Accessing Methods/Properties from a class in a separate project without adding reference to the project containing the class (Same solution)

StackOverflow https://stackoverflow.com/questions/16314229

Pregunta

I'm not sure if the title correctly describes my problem. If someone could better describe my problem by reading the following description, please help me by editing the title to something more meaningful.

I'm trying to learn asp.net MVC with Entity Framework and Ninject. I was having a look at NuGet Gallery application on GitHub and tried to implement a few parts in my project.

I followed the answer provided in this question [How do architect an ASP.Net MVC app with EF?] and designed my project with the following layered structure.

MyDemoApp

  • MyDemoApp.Domain (Contains POCO Classes)
  • MyDomain.Service (Contains references to Domain,EF. It contains only Interfaces)
  • MyDemoApp.Data (Contains references to EF, Domain, Service. It contains classes dealing with Entity Context and Repository)
  • MyDemoApp.Web (Contains references to ApplicationModel,Data,Domain,Service,Ninject)
  • MyDemoApp.ApplicationModel (Contains references to Data, Domain, Serivce. It implements the classes from Service project)

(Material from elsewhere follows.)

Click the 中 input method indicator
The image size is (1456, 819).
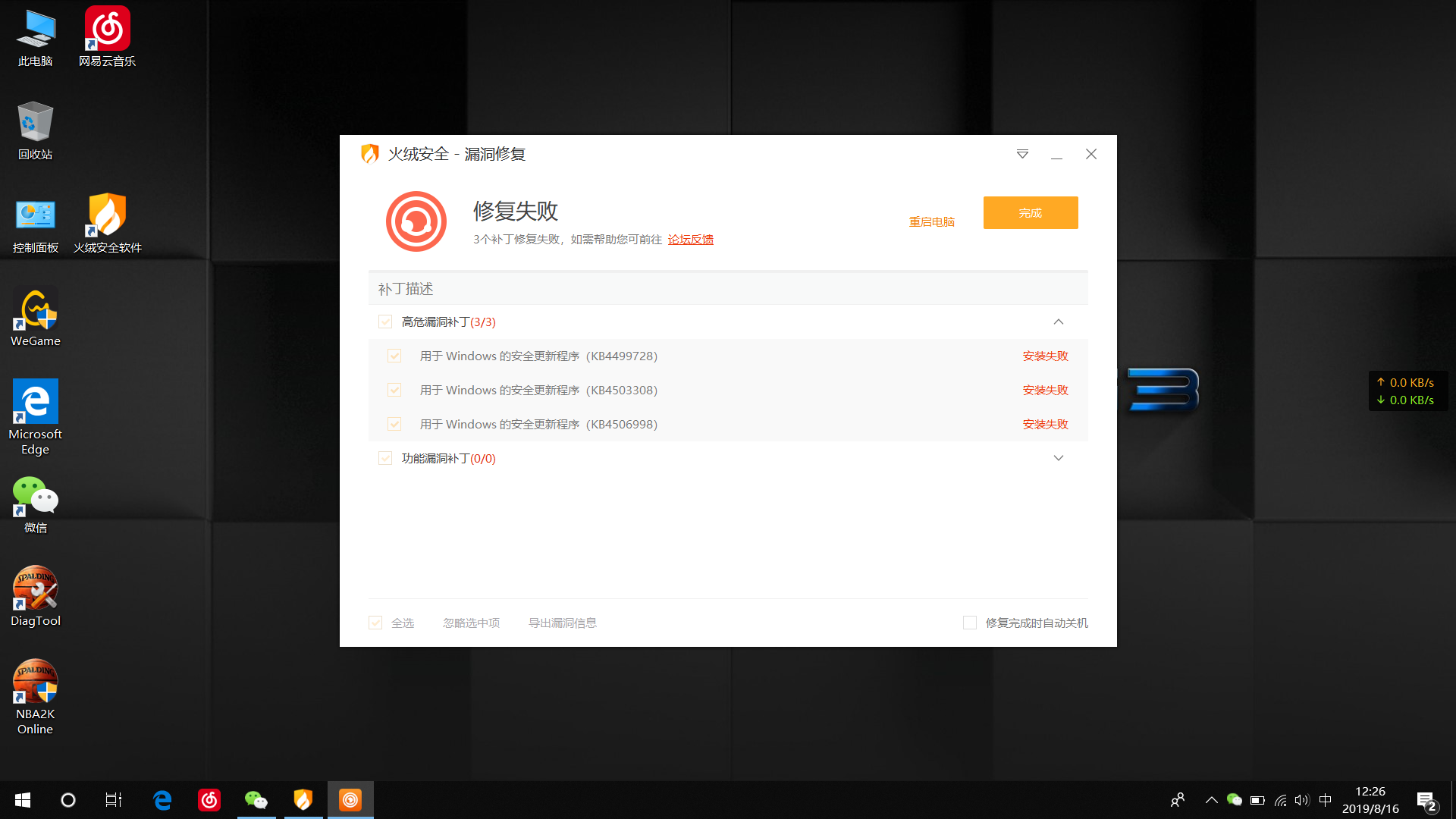[x=1325, y=799]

MyDemoApp.Web has no business logic and is acting like Humble Object, as mentioned in this answer

I have a Interface IConfiguration in MyDemoApp.Service project which is being implemented by Configuration class located in MyDemoApp.Web where I'm trying to read the connection string. I need to pass this connection string to the object of EntityContext being created in EntityContextFactory located in MydemoApp.Data If I add a project reference of MyDemoApp.web to MyDemoApp.Data then Visual Studio Prompts me saying that it would cause a circular reference

In the following code return new EntitiesContext(""); How should I pass a parameter over here that would get the connection string that my bindings.cs gets ?

namespace MyDemoApp.Data
{
    public class EntitiesContextFactory : IDbContextFactory<EntitiesContext>
    {
        public EntitiesContext Create()
        {
            //TO-DO : Get the Connnectionstring 
            return new EntitiesContext(""); //Need to pass connection string by calling property from Configuration class in MyDemoApp.Web project
        }
    }

    public class EntitiesContext:DbContext,IEntitiesContext
    {
        public EntitiesContext(string connectionString) : base(connectionString)
        {
            protected override void OnModelCreating(DbModelBuilder modelBuilder)
            {
                //Provide mapping like foreign key
            }
        }
    }
}

Configuration.cs:

namespace MydemoApp.Web
{
    public class Configuration : IConfiguration
    {
        public string ConnectionString
        {
            get
            {
                return ConfigurationManager.ConnectionStrings['dev'].ConnectionString;
            }
        }
    }
}

Bindings.cs:

namespace MydemoApp.Web.Bindings
{
    public class MyModule : NinjectModule
    {
        public override void Load()
        {
            Bind<IConfiguration>().To<Configuration>();
            var configuration = new Configuration();  //Gives me Connectionstring
            Bind<IEntitiesContext>().ToMethod(context => new EntitiesContext(configuration.ConnectionString)); // This part would help me pass the connection string to the constructor
        }
    }
}
¿Fue útil?

Solución

I don't quite get what problem you are facing. I assume that you need to access a class in Web assembly from Data assembly, but Data assembly already referencing Web assembly.

Can you just inject the configuration interface to your factory constructor, and use that to get the connection string?

public class EntitiesContextFactory : IDbContextFactory<EntitiesContext>
{
    public EntitiesContextFactory(IConfiguration configuration){
        this.configuration = configuration;
    }
    IConfiguration configuration;

    public EntitiesContext Create()
    {
        return new EntitiesContext(configuration.ConnectionString);
    }
}

I may misunderstand your question though.

Otros consejos

Personally, I think you should leverage the ConfigurationManager in your EntitiesContextFactory.

This would look like:

return new EntitiesContext(System.Configuration.ConfigurationManager.ConnectionStrings["{connectionstringname}"].ConnectionString)

This class is agnostic of whether it is an app.config or web.config that is providing the configuration.

All it stipulates is that application that is hosting the dlls for running, must be configured with an (app/web).config that contains that connection string. your app can test for this at startup since it knows it has a dependency on a database connection for it to work.